So I found an Arduino clone in my big box of junk here in the lab, and I thought I’d share it. It’s made by “taurino.cc” and at first glance it can be disregarded as another Chinese clone.
But wait, it doesn’t actually say “Arduino” anywhere on it. See for yourself:
Nor on the back:
Step forward – the “Taurino Power”
So what’s the deal? Well. It’s an “Arduino compatible” product produced for 3D printer enthusiasts, with the main change (or improvement in their words) an increase in the acceptable voltage range to 12-35V.
This is to allow the board to accept a RAMPS 1.4 3D printer shield. When configuring the RAMPS board to power the “Arduino” from its main power supply, a genuine Arduino or Genuino would work fine at 12V, since it can accept 7-20V.
BUT, and here’s the issue, many 3D printers which are fitted with a heated bed, are designed to operate at 24V. This would fry a ‘normal’ Arduino board in a very short time.

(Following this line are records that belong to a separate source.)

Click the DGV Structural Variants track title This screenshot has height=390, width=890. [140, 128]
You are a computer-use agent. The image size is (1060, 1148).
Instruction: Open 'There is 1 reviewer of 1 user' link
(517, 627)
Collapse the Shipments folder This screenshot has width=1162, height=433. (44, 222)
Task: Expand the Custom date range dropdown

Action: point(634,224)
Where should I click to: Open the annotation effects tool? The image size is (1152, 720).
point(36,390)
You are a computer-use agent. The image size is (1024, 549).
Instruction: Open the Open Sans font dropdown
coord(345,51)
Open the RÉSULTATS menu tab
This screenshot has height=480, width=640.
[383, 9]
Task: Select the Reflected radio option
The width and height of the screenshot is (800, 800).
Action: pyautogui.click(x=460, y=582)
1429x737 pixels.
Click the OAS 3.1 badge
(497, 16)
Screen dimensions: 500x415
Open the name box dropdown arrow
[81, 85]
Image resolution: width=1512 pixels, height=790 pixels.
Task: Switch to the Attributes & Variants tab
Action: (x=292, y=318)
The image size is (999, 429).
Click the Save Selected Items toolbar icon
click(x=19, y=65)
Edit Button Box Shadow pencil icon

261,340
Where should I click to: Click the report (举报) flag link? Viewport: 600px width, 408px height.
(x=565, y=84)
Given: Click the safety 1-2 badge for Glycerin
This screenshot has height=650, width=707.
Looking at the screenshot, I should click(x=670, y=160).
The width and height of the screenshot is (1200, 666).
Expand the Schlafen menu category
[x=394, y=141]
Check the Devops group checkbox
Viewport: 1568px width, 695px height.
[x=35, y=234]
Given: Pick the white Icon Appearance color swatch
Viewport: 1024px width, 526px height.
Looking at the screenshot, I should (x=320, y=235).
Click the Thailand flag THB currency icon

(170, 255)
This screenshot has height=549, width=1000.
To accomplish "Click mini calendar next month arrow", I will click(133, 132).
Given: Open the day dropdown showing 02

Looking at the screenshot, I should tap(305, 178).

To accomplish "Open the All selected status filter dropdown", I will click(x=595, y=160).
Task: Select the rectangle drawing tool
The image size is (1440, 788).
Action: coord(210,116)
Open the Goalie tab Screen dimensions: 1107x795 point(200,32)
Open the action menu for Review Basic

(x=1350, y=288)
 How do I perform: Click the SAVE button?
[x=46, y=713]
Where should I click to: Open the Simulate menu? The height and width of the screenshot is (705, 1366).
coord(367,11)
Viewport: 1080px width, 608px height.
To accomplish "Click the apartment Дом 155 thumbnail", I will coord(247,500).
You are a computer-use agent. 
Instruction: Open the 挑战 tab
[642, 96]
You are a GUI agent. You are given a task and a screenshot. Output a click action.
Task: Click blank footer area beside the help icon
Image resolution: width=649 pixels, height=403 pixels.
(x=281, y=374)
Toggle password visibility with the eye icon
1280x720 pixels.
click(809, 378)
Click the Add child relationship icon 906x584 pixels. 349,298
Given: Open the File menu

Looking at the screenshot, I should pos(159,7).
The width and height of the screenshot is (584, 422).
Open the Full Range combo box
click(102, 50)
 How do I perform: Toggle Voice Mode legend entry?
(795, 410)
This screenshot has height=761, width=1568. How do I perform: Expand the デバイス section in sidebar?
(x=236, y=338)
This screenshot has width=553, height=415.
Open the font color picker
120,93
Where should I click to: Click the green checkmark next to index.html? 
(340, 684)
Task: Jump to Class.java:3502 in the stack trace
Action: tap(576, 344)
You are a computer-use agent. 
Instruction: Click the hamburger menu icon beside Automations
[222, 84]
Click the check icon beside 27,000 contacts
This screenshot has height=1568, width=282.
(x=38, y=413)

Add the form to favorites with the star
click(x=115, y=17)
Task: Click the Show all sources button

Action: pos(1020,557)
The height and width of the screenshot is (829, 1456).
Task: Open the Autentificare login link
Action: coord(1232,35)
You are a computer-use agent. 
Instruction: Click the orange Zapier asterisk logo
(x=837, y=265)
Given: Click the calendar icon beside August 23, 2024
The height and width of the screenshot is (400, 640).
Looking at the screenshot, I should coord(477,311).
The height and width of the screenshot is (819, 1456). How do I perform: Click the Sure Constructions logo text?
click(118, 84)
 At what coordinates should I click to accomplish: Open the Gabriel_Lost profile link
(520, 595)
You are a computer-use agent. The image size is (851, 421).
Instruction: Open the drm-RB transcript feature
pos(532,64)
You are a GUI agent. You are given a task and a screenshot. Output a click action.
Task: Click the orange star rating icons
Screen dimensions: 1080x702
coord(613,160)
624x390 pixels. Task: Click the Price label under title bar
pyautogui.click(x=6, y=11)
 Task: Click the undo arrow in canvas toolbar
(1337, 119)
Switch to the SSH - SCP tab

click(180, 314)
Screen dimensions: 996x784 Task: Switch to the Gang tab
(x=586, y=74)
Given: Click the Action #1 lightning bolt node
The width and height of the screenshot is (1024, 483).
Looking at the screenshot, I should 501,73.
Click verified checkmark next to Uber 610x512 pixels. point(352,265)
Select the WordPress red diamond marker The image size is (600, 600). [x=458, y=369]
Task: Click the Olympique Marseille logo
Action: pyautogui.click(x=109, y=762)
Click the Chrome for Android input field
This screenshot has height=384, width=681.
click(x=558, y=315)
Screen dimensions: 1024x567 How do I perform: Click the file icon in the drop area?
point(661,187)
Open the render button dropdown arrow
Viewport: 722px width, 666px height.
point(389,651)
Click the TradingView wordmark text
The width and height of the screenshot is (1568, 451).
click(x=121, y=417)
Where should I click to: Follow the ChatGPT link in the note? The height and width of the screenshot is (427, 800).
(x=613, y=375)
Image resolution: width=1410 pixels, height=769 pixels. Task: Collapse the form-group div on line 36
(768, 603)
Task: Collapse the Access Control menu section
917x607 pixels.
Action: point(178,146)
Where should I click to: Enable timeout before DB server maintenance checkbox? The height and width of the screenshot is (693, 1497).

So, in order to reduce the system complexity and avoid a 12V regulator just to power the controller, the guys over at RepRapDiscount just designed an Arduino compatible board, with a different voltage regulator, and problem solved!
They called this the “Taurino Power”
So what is it?
However, What I have here is a “Taurino Classic” and that apparently is only designed to run from 12V – just like a genuine Arduino! So what’s it for? Is it a cheap clone or not? Their product description says in big red letters “This is not an Arduino clone”
Since the product descriptions of both the “Taurino Power” and “Taurino Classic” are the same, it’s even more confusing to me.
I know one thing for sure – If you’re building a 3D printer using RAMPS, and you’re running it at 24V – don’t set the thing to power the Arduino controller !
Just power it from the USB or the barrel jack and all will be fine 🙂
How can you tell?
Take a look at your RAMPS 1.4 board. If there is a diode in position “D1” …
…like this one – then your Arduino will be powered from the RAMPS board, and you need to be careful with your power supply. If you have a 24V main supply, to run a heated bed at this higher voltage, then you would be very wise to de-solder or just clip off this part, and accept that machine will need to be run from a PC.
If you really need to run gcode from an SD card, then you will need to provide a 7-12V power supply to the Arduino separately using its barrel jack input.